(Collected data)
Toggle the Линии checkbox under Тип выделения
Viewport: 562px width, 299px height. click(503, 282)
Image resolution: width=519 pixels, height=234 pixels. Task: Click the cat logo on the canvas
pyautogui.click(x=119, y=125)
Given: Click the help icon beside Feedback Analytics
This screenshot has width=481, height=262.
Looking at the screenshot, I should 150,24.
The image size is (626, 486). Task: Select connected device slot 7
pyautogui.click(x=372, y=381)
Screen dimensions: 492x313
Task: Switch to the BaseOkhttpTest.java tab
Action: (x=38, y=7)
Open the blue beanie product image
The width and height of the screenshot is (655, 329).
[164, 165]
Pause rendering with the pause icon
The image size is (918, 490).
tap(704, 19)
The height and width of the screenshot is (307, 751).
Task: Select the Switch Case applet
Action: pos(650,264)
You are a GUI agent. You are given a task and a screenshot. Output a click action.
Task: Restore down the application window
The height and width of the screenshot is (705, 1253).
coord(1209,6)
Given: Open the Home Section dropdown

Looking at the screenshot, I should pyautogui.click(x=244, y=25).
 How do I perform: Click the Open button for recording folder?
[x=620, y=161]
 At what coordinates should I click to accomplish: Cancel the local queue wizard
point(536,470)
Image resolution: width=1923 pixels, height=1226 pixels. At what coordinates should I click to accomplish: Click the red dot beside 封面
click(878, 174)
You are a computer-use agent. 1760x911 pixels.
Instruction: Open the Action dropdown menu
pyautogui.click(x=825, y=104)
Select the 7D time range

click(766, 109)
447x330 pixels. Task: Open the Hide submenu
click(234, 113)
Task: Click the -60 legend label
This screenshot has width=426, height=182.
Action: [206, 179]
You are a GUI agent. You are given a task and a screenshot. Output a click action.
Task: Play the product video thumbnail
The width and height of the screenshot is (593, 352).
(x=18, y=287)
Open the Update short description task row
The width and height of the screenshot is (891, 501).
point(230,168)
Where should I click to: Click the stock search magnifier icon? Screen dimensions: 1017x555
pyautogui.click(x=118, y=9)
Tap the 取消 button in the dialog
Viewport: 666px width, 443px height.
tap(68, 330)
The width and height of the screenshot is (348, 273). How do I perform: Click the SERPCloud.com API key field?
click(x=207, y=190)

What is needed:
Copy the rows above without any change, from the line containing "Image resolution: width=1923" through the line containing "click(766, 109)".

Response to this task:
Image resolution: width=1923 pixels, height=1226 pixels. At what coordinates should I click to accomplish: Click the red dot beside 封面
click(878, 174)
You are a computer-use agent. 1760x911 pixels.
Instruction: Open the Action dropdown menu
pyautogui.click(x=825, y=104)
Select the 7D time range

click(766, 109)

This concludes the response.